» **Do this**
Copy the part of the records that begins with the line containing "You are a computer-use" and runs through the end of the records, leaving out the pictures.

» **Record list**
'''

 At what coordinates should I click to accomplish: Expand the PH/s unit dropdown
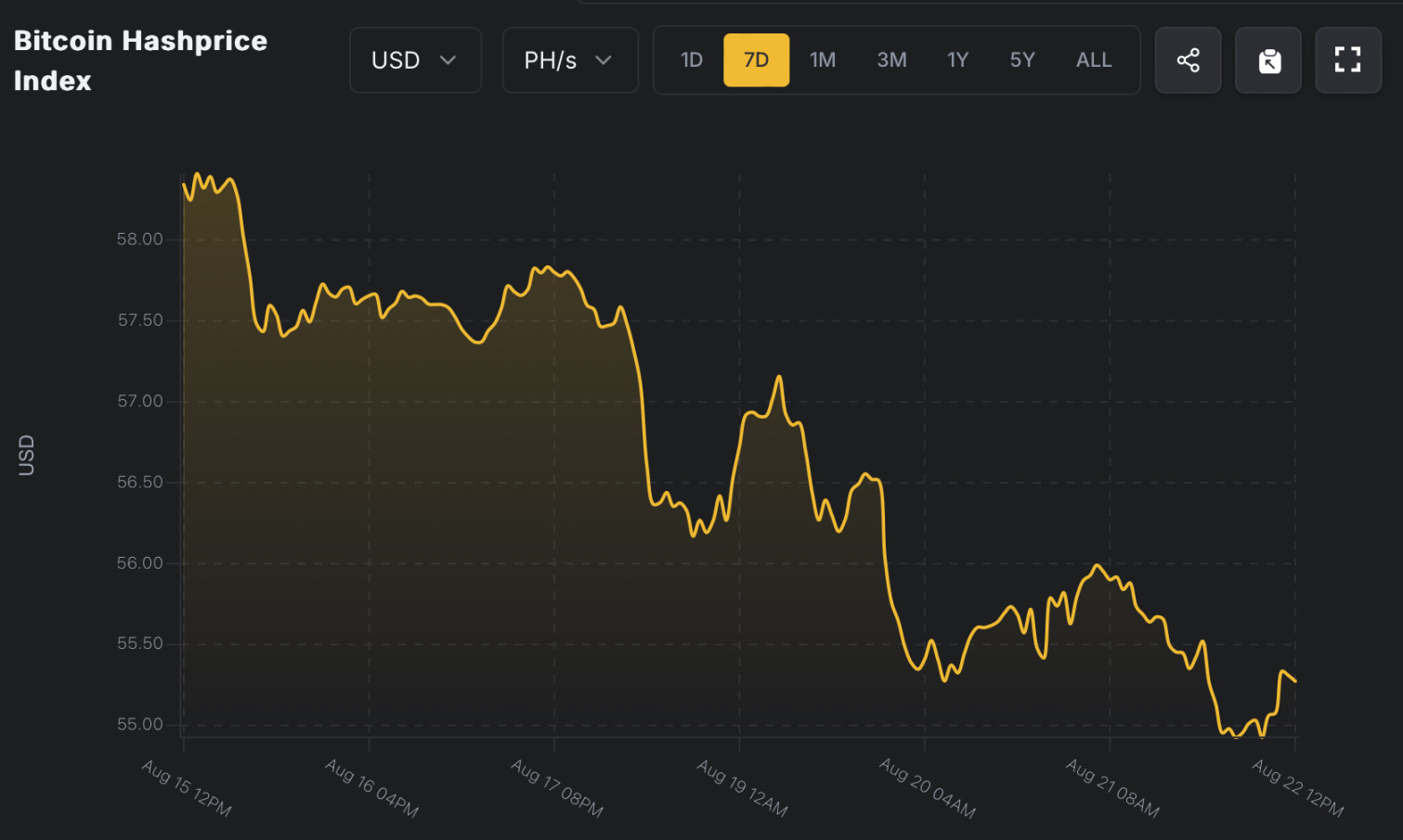coord(569,60)
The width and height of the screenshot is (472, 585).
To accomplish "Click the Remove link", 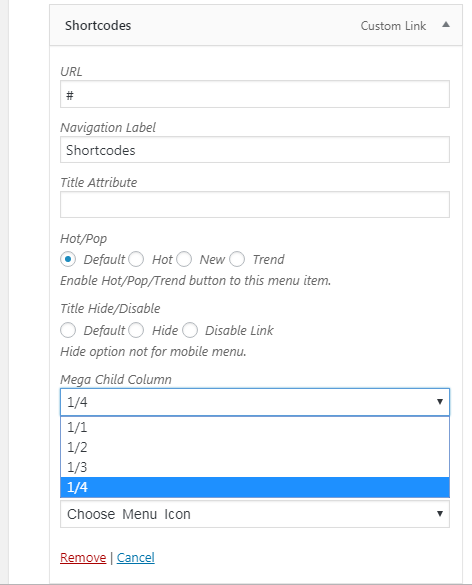I will tap(83, 557).
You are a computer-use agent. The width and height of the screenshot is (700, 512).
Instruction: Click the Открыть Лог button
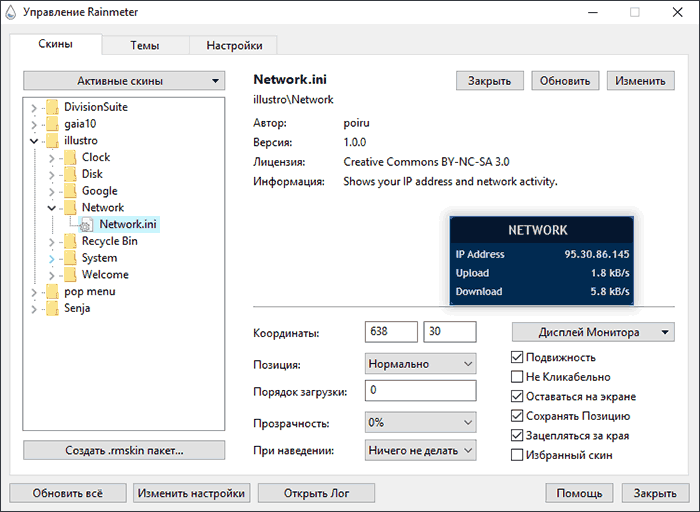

'''

» **The reply**
You are a computer-use agent. The width and height of the screenshot is (700, 512).
Instruction: Click the Открыть Лог button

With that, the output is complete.